Есть ли у сердечных бед срок годности? Лили очень надеялась на то, что есть, потому что в том состоянии, в каком последнюю неделю пребывала она, жить и работать продуктивно никак не получалось. Больше того, даже просто жить было невыносимо. Но Лили была не настолько простодушна, чтобы надеяться на то, что сердце ее перестанет биться лишь потому, что оно разбито.

– Рекламные листки для завтрашней акции готовы? По просьбе Аннабель леди из числа наших клиенток будут раздавать их членам палаты общин. – Губы у Кэролайн были угрюмо поджаты, что должно было напомнить Лили о том, что это из-за нее, вернее, из-за ее внезапного увольнения они не могут указать в качестве рекламы тот факт, что агентство предоставляет гувернанток в дома высшей аристократии, включая лиц королевской крови, а именно имеющих герцогский титул.

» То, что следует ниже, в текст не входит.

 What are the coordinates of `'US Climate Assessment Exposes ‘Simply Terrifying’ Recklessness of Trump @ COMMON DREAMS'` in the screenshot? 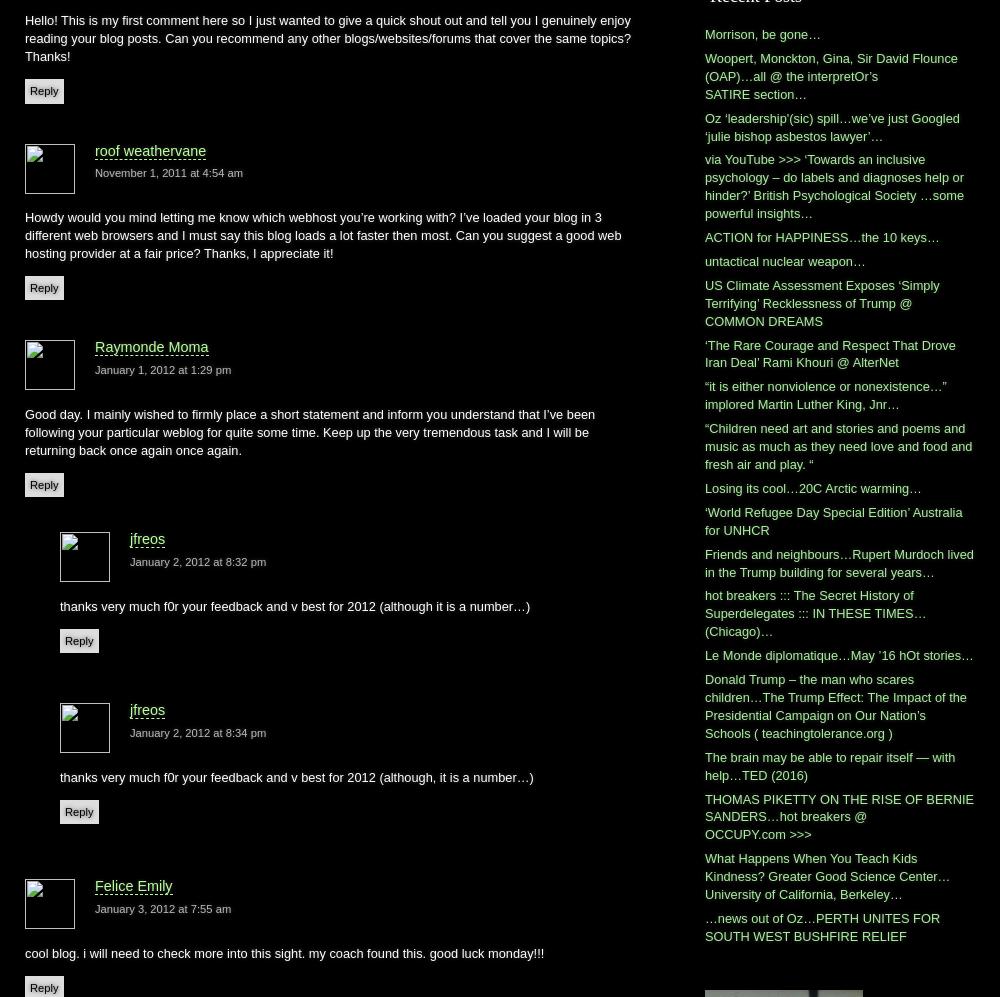 It's located at (821, 302).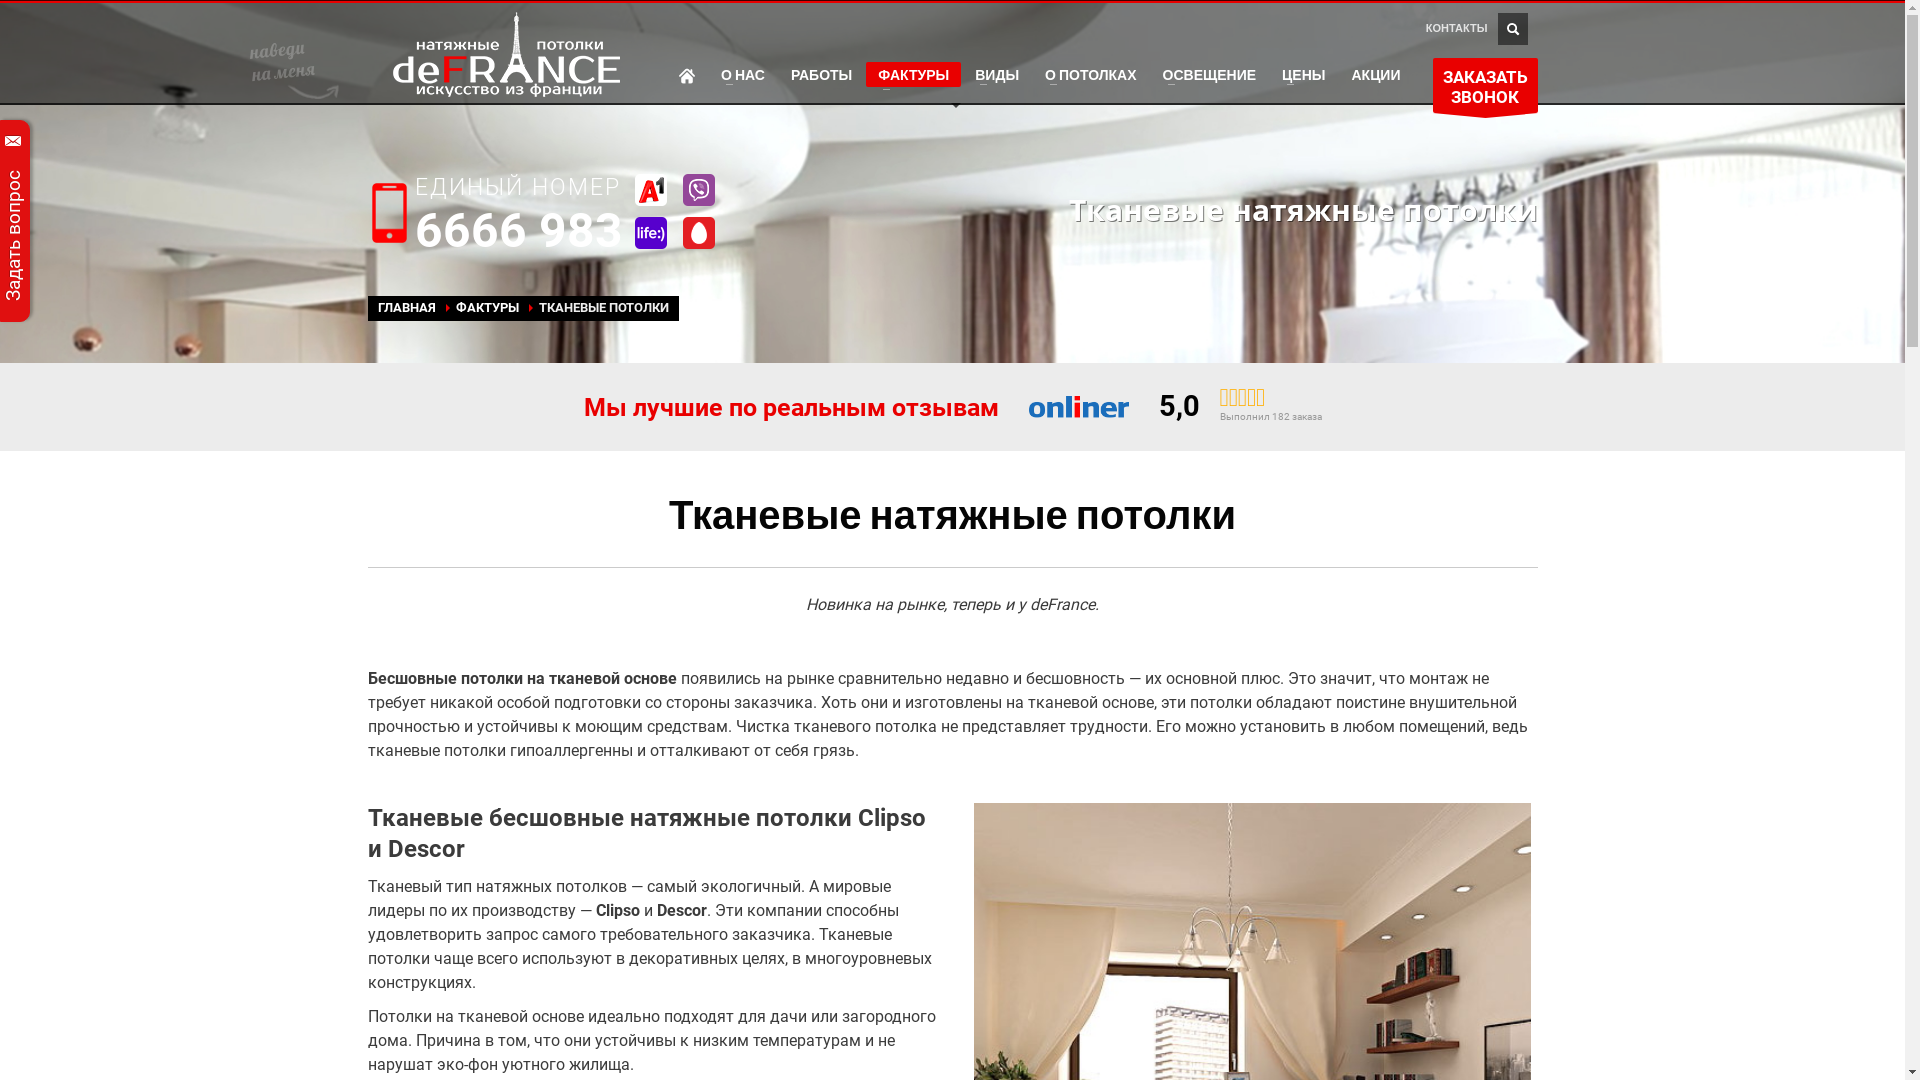  Describe the element at coordinates (1178, 405) in the screenshot. I see `'5,0'` at that location.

Кэролайн и Аннабель были в курсе всего произошедшего с ней, за исключением эпизода возвращения ночной рубашки хозяину дома. Ни Кэролайн, ни Аннабель не предъявляли Лили никаких претензий, но факт оставался фактом: их надеждам на то, что репутация агентства существенно повысится и на них посыплются заказы от аристократов не ниже графов, осуществиться не удалось.

– Я думала, листки будут раздавать в субботу. Или что-то не так? – Лили жила как в тумане с того самого дня, как вернулась в агентство. Она медленнее соображала, медленнее работала, даже дышала медленнее. Ей с трудом давалось все то, что с легкостью делают те, у кого сердце не вырвано с мясом из груди.

Разумеется, она все преувеличивала. Раздувала из мухи слона. Ломала комедию. Так бы сказали ее подруги. Потому что сердце ее все еще было там, где ему положено быть. Но чувствовала Лили себя так, словно у нее его вырвали.

Кэролайн закатила глаза к потолку.

– Мы как раз об этом и говорим. Мы решили, что лучше всего устроить нашу акцию после завтрашнего голосования. Члены палаты общин уходят на каникулы, и им наши предложения придутся как никогда кстати. Мы говорили об этом, – повторила она еще более раздраженно.

Лили посмотрела на стопку бумаги на столе. Бесконечно растущая стопка, за которую она ответственна целиком и полностью.

Прекрасно. Не только ее жизнь разбилась в щепки, она еще и партнеров своих тянет на дно. Что ей с собой еще такое сделать, чтобы очнуться? Чтобы хоть на время забыть о сердечной боли? Пойти и отнять у дворового пса кость? Чтобы он ее укусил побольнее?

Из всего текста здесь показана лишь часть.